* [Work request]: Reproduce exactly the line that contains "The height and" and every line after it through the end of the records below, leaving out all pictures.

[Saved entries]
= Beginning of Section =
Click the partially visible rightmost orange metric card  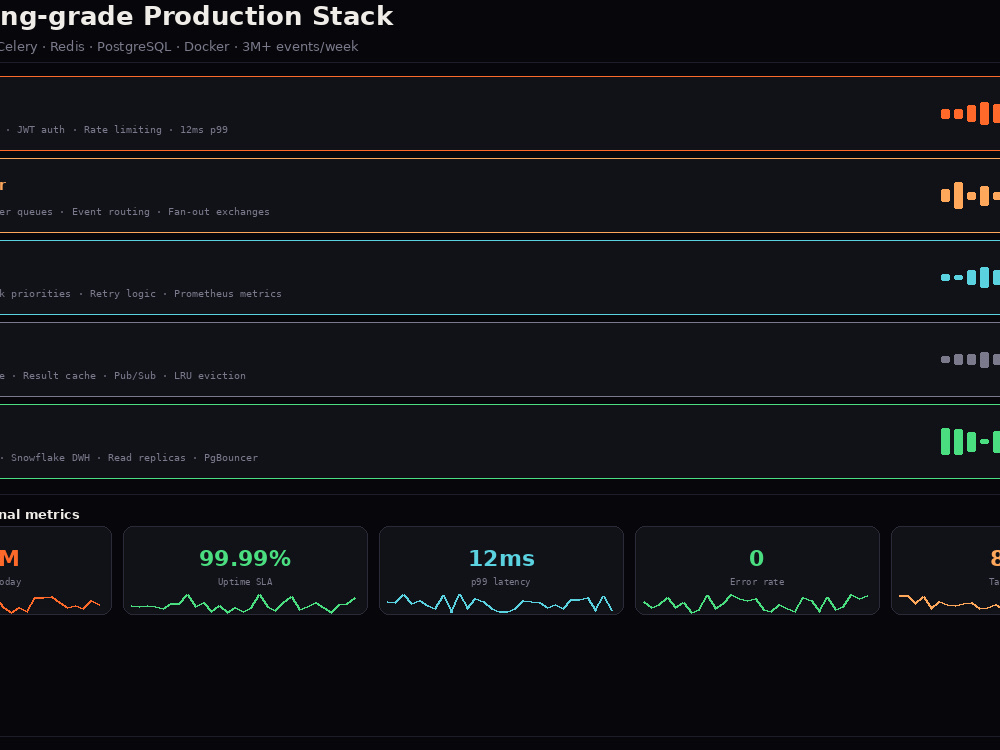946,571
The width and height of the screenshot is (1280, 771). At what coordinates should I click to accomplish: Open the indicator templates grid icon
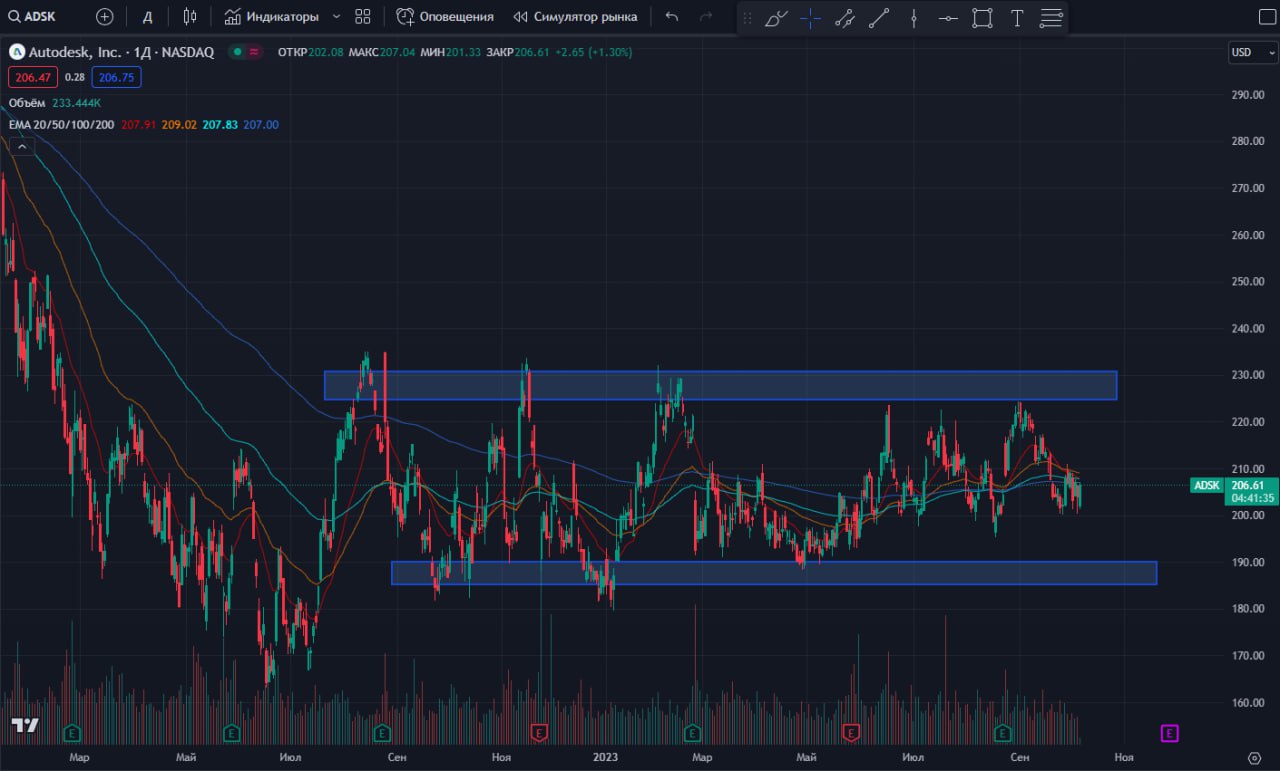pyautogui.click(x=363, y=17)
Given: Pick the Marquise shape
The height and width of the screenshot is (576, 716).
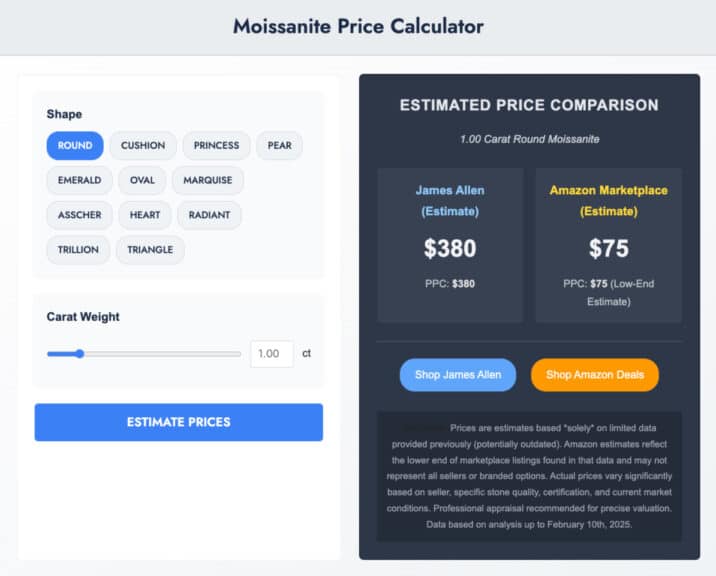Looking at the screenshot, I should [207, 181].
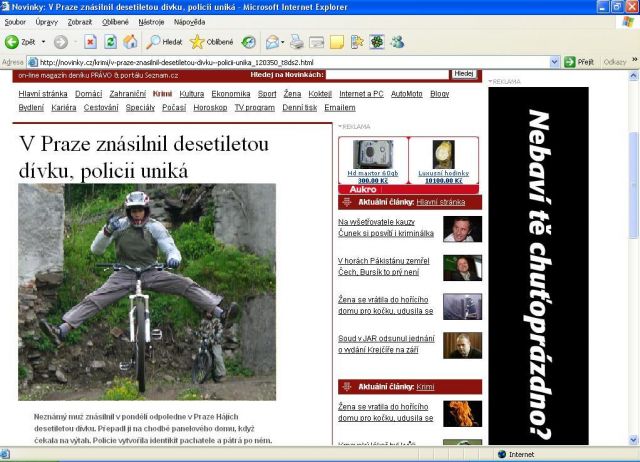
Task: Click the History toolbar icon
Action: 248,42
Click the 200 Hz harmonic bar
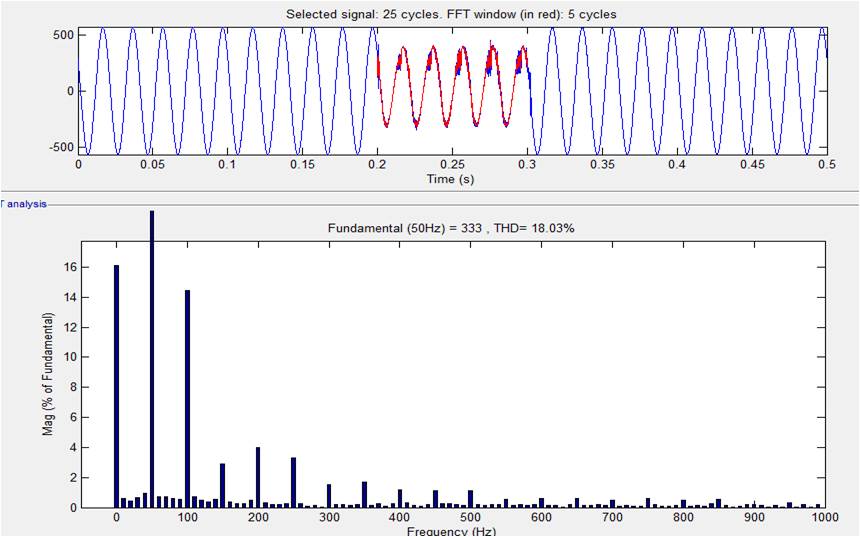The image size is (860, 537). (x=258, y=477)
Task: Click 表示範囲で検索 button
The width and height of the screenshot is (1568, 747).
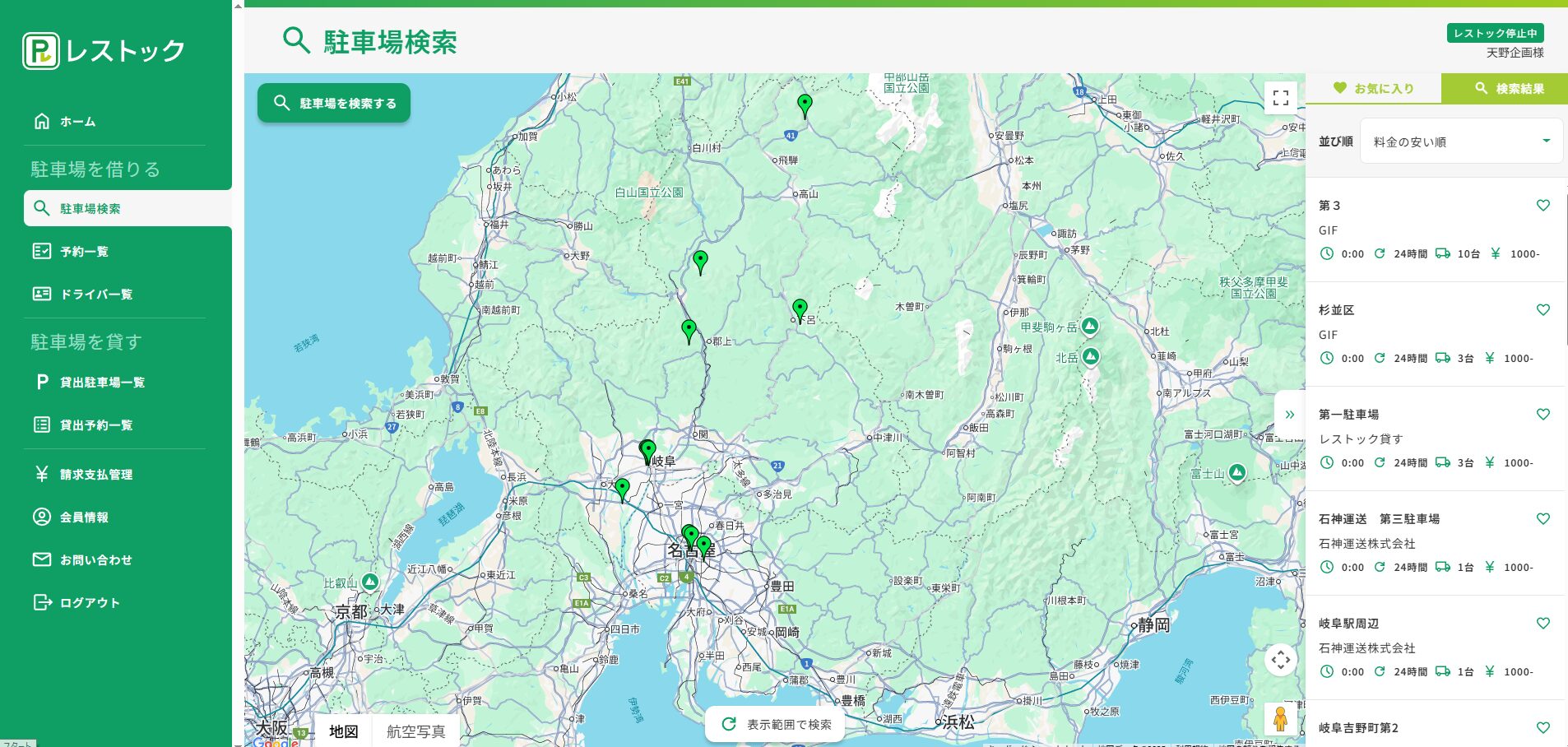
= End of Section =
* [Your response]:
The height and width of the screenshot is (576, 716).
Looking at the screenshot, I should [207, 181].
Task: Click the History toolbar icon
Action: 248,42
Click the 200 Hz harmonic bar
The image size is (860, 537). (x=258, y=477)
Task: Click 表示範囲で検索 button
The width and height of the screenshot is (1568, 747).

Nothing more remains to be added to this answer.